### What you are asked to do
Pick out all lines with the word "della" from the records that follow.
_ _ _ _ _
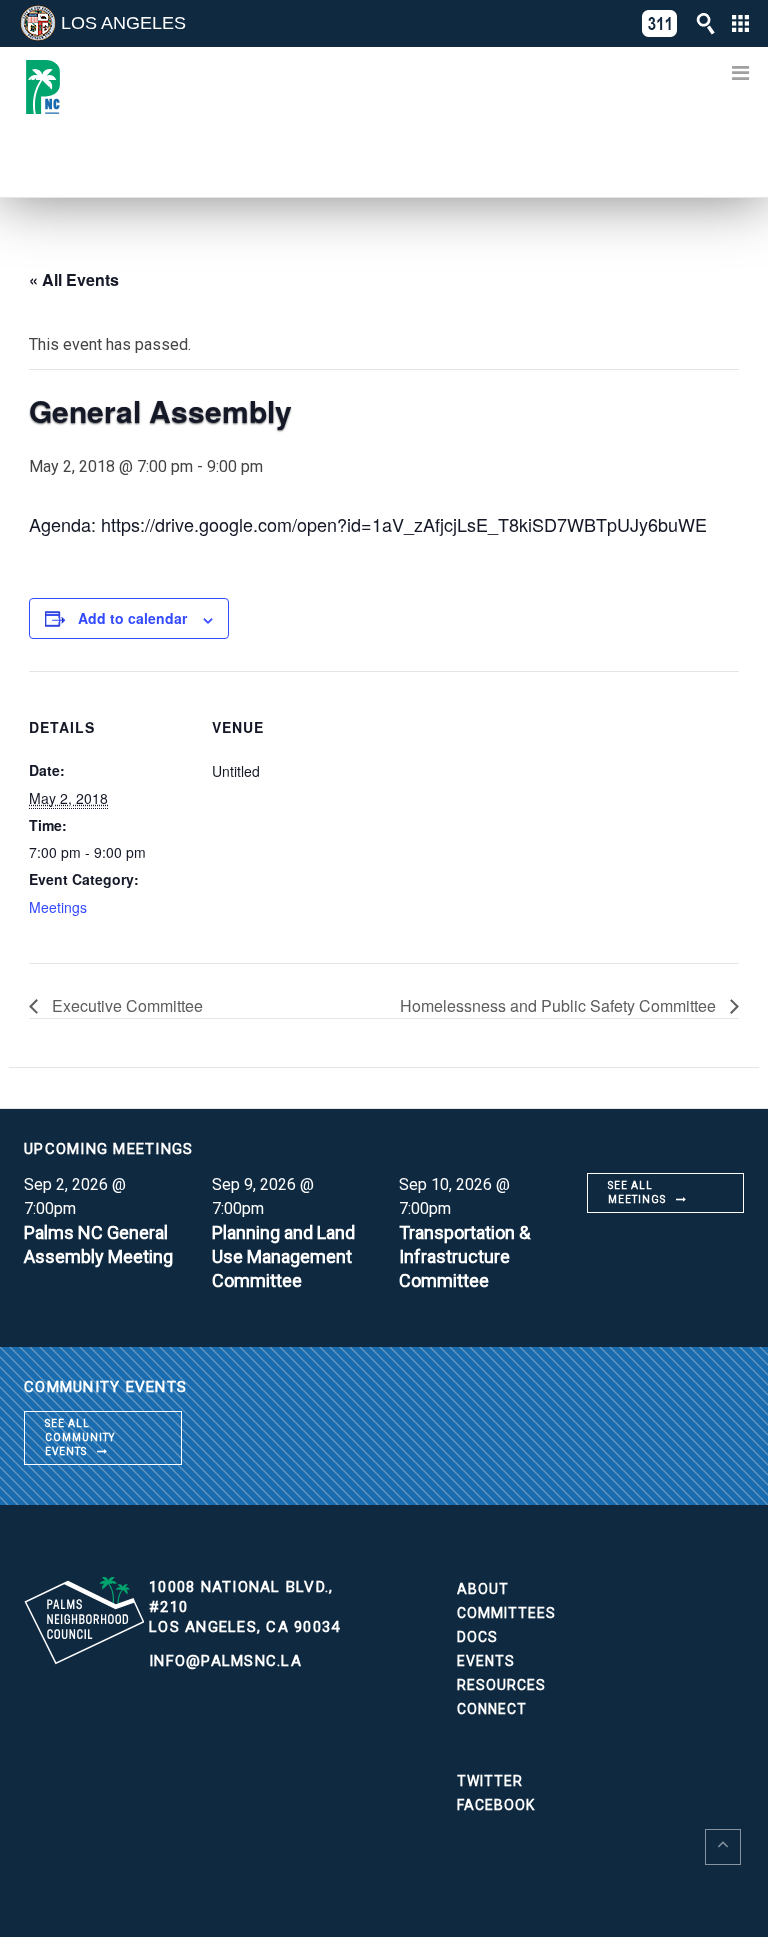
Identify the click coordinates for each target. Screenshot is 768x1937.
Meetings (58, 907)
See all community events (80, 1437)
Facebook (496, 1805)
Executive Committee (125, 1005)
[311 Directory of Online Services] (660, 23)
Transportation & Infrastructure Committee (464, 1256)
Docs (477, 1637)
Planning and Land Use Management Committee (283, 1256)
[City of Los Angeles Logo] (38, 23)
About (483, 1589)
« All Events (74, 279)
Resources (501, 1685)
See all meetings (637, 1192)
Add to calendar (132, 618)
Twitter (490, 1781)
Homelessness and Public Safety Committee (560, 1005)
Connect (492, 1709)
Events (486, 1661)
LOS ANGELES (123, 23)
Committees (506, 1613)
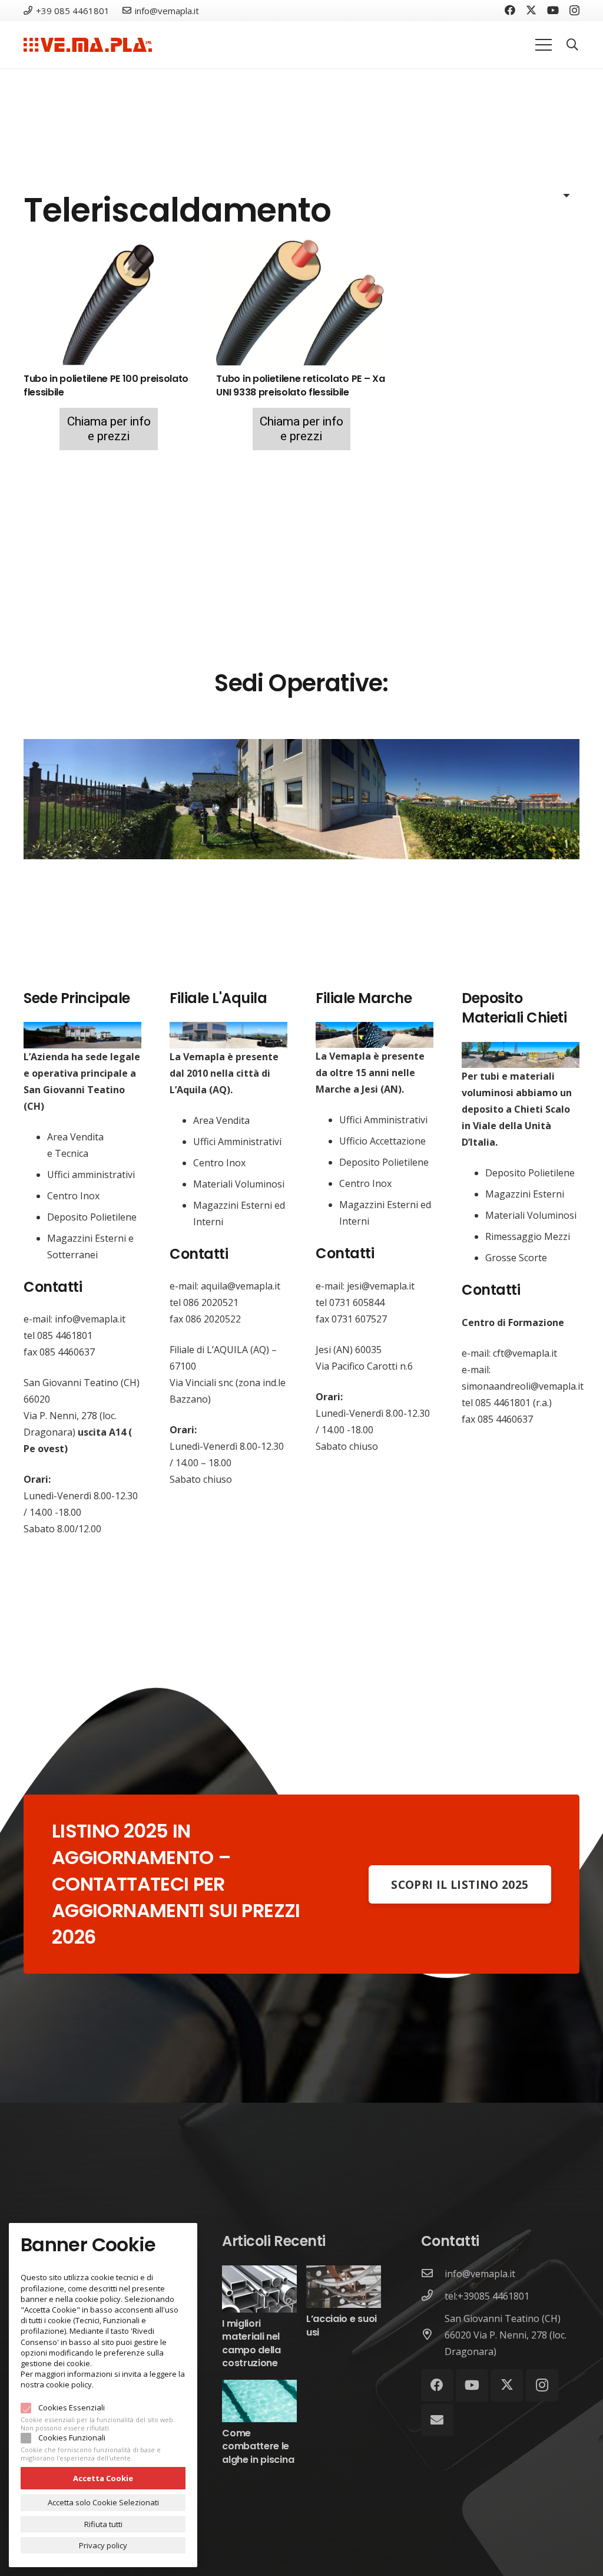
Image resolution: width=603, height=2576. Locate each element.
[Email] (437, 2420)
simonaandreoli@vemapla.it (523, 1386)
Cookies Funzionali (71, 2437)
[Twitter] (531, 10)
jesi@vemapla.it (381, 1285)
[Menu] (543, 45)
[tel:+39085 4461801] (433, 2296)
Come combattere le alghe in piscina (258, 2446)
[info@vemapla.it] (433, 2273)
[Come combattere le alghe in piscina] (259, 2388)
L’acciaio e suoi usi (341, 2325)
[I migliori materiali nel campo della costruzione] (259, 2273)
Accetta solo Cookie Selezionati (103, 2502)
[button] (572, 45)
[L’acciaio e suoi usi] (343, 2273)
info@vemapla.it (90, 1318)
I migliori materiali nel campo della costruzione (251, 2343)
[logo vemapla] (88, 45)
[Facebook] (510, 10)
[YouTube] (553, 10)
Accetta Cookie (103, 2478)
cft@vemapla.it (525, 1353)
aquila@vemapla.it (240, 1285)
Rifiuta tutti (103, 2524)
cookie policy (69, 2384)
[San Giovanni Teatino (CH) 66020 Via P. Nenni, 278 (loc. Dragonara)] (433, 2335)
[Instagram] (574, 11)
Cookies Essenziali (71, 2407)
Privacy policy (103, 2545)
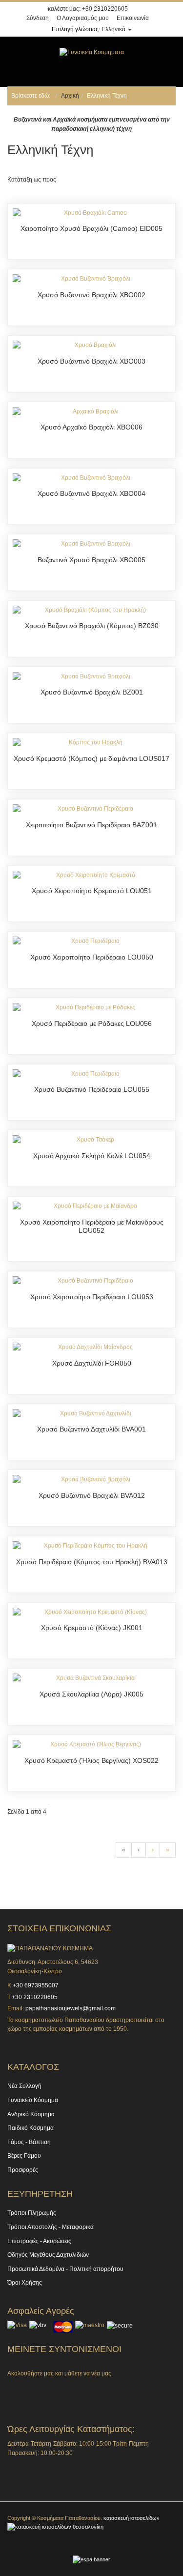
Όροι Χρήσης (24, 2282)
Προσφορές (22, 2170)
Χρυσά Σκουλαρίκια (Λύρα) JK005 (91, 1694)
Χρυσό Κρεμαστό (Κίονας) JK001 (91, 1628)
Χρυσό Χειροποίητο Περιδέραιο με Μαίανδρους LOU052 (91, 1226)
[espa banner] (91, 2559)
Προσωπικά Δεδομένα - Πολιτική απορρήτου (65, 2269)
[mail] (85, 2388)
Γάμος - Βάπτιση (29, 2142)
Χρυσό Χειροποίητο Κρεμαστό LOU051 (92, 891)
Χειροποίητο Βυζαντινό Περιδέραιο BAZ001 (91, 825)
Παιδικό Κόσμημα (30, 2128)
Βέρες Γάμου (24, 2155)
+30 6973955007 (36, 1985)
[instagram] (36, 2388)
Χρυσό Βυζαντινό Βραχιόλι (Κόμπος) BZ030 (92, 626)
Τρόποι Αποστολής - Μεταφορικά (50, 2227)
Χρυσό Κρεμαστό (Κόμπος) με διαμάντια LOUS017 (91, 758)
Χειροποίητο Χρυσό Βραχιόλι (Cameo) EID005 (91, 228)
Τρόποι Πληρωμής (31, 2212)
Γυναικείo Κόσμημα (32, 2100)
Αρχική (70, 95)
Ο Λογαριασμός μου (83, 18)
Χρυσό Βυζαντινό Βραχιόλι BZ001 (92, 692)
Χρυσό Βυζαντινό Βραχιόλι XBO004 (91, 493)
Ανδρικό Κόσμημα (31, 2114)
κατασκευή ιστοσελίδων (131, 2518)
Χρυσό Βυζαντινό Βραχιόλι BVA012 (92, 1495)
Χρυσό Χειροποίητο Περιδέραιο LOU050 (91, 957)
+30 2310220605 (105, 8)
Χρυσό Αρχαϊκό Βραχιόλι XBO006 (91, 427)
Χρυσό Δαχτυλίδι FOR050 (91, 1363)
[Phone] (61, 2388)
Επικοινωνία (133, 18)
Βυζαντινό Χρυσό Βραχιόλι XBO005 (91, 560)
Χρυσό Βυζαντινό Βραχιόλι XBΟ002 (91, 295)
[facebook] (12, 2388)
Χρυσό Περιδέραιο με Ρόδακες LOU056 (92, 1023)
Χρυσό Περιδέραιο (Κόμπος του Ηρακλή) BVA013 (91, 1562)
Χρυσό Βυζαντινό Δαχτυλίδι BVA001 (91, 1429)
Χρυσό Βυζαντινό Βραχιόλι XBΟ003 (91, 361)
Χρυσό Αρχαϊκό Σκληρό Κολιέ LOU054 (91, 1156)
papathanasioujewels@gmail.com (70, 2008)
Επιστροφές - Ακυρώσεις (39, 2241)
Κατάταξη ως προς (31, 179)
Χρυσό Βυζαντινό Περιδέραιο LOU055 (91, 1089)
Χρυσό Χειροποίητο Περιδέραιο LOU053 (91, 1297)
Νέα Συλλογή (24, 2086)
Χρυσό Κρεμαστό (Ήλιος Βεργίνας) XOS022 (91, 1760)
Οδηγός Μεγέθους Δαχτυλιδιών (48, 2254)
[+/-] (65, 180)
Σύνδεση (37, 18)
_ _ _ _ _
### Reply
[I migliori materiali nel campo della costruzione] (259, 2273)
I migliori materiali nel campo della costruzione (251, 2343)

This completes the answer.